begin SOURCE RECORDS

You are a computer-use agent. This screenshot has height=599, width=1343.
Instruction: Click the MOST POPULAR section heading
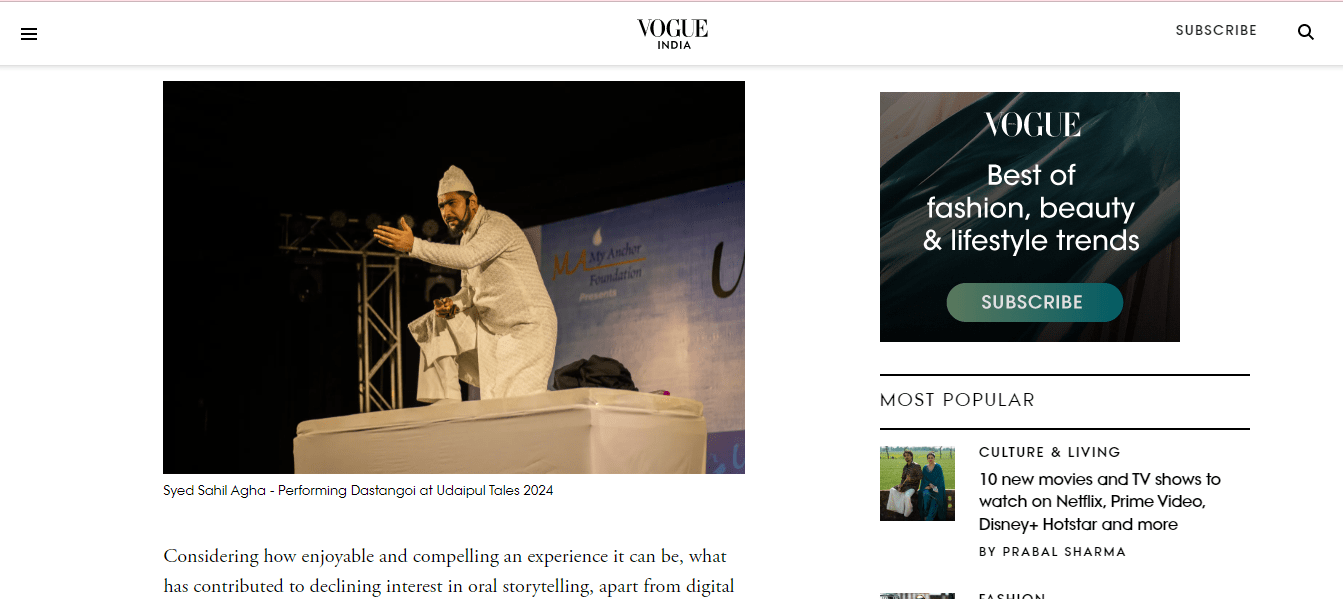957,400
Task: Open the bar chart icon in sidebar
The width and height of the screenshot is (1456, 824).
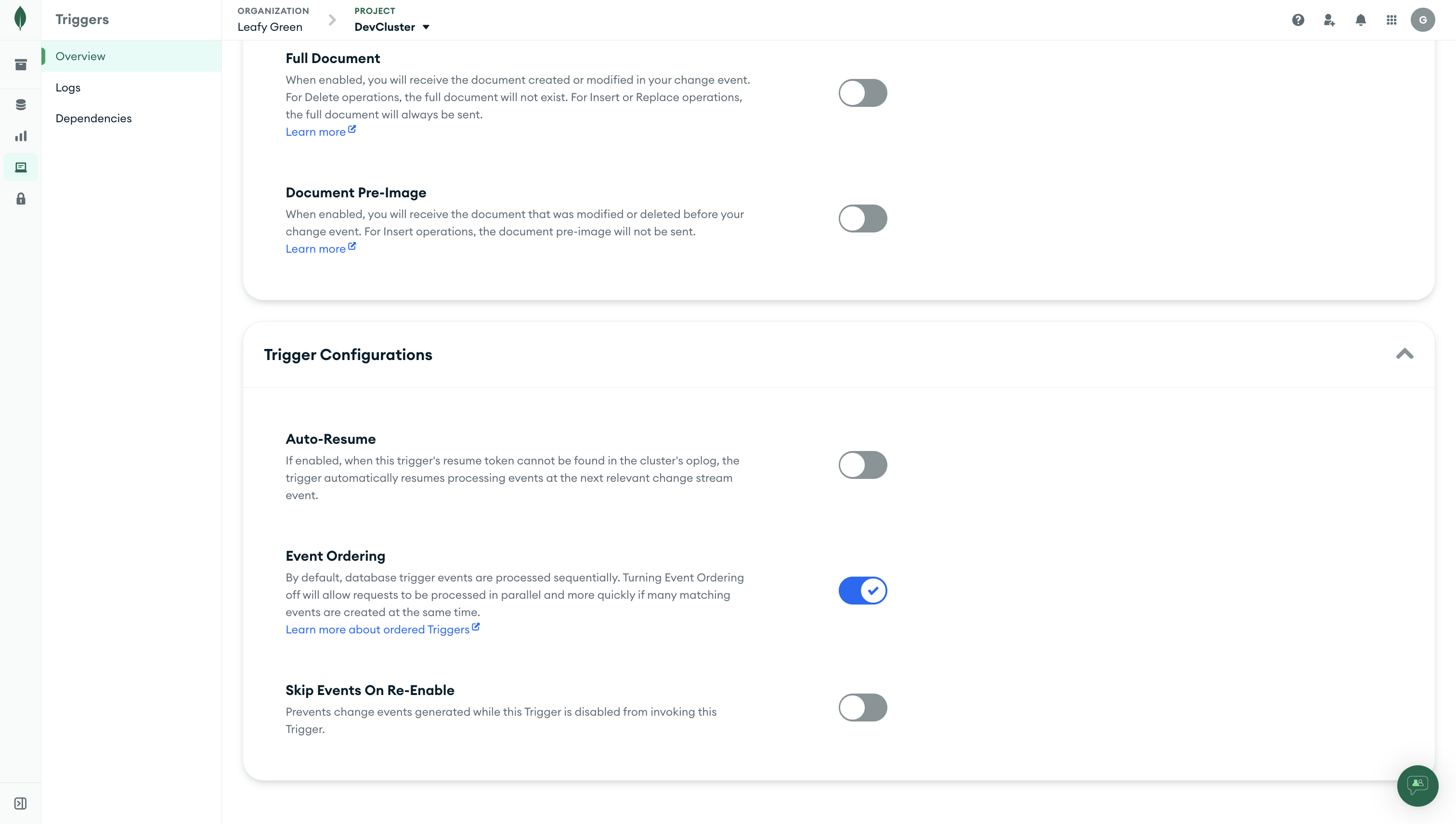Action: click(21, 136)
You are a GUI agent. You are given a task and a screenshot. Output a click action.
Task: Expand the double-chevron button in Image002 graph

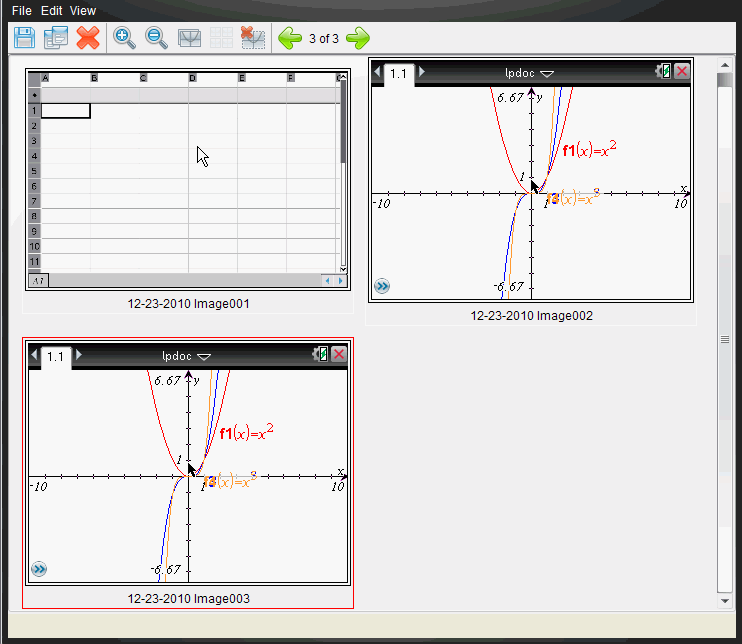(x=382, y=286)
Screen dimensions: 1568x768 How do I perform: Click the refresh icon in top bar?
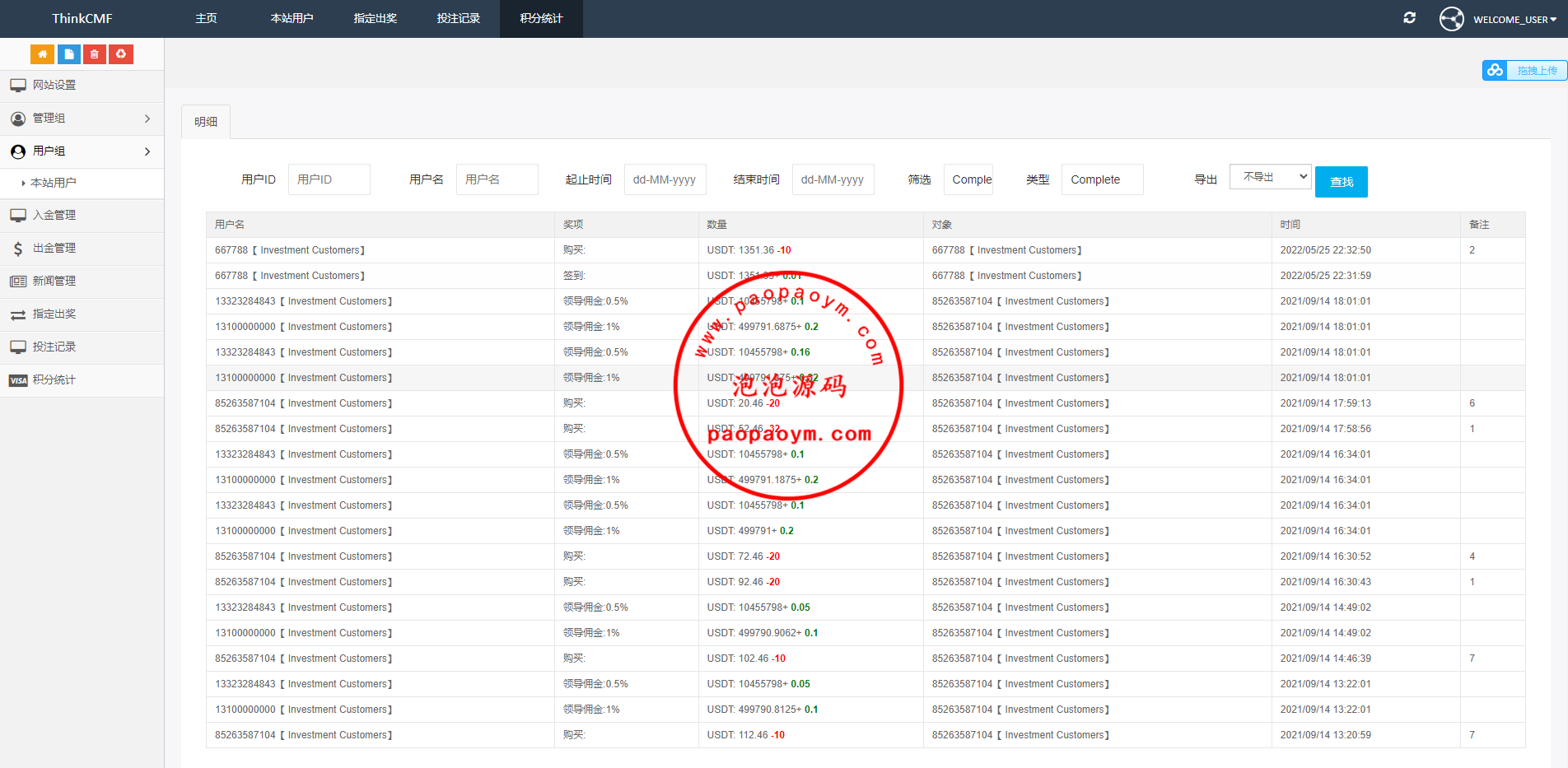[1409, 18]
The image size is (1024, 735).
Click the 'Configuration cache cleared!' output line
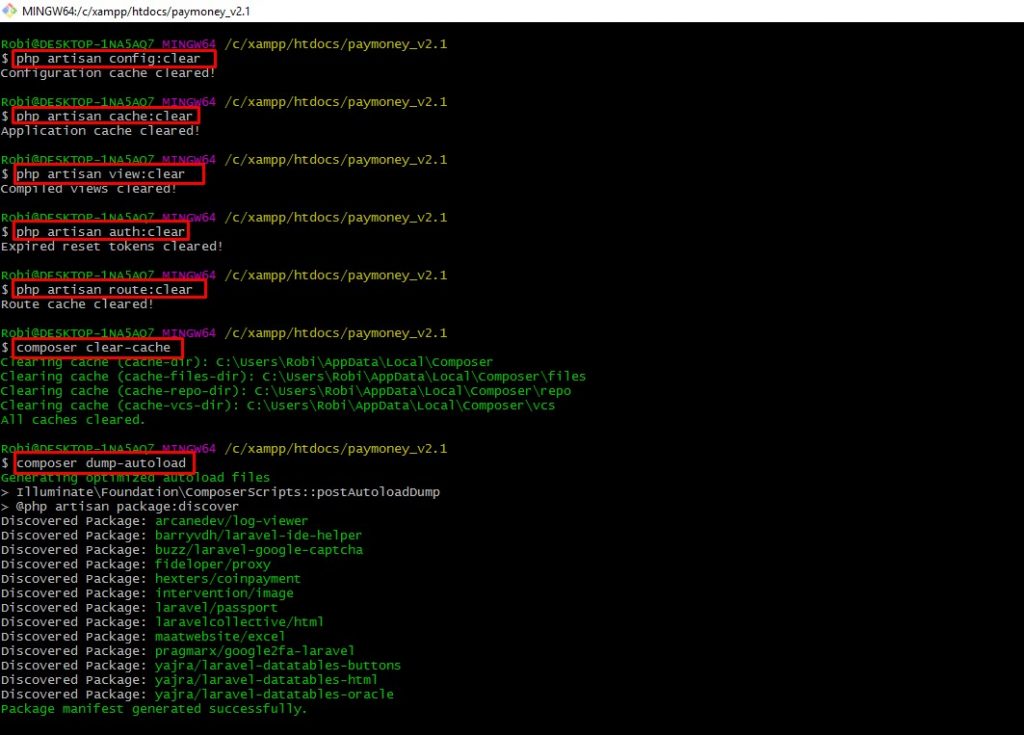click(x=108, y=73)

end SOURCE RECORDS

Reproduce all of the data above word for word, leaving out the pictures.

▶ **EXPECTED OUTPUT**
You are a computer-use agent. This screenshot has height=599, width=1343.
Instruction: Click the MOST POPULAR section heading
957,400
Task: Open the bar chart icon in sidebar
The width and height of the screenshot is (1456, 824).
Action: click(21, 136)
You are a GUI agent. You are given a task and a screenshot. Output a click action.
Task: Expand the double-chevron button in Image002 graph

(x=382, y=286)
Screen dimensions: 1568x768 How do I perform: Click the refresh icon in top bar?
[1409, 18]
The image size is (1024, 735).
Click the 'Configuration cache cleared!' output line
click(x=108, y=73)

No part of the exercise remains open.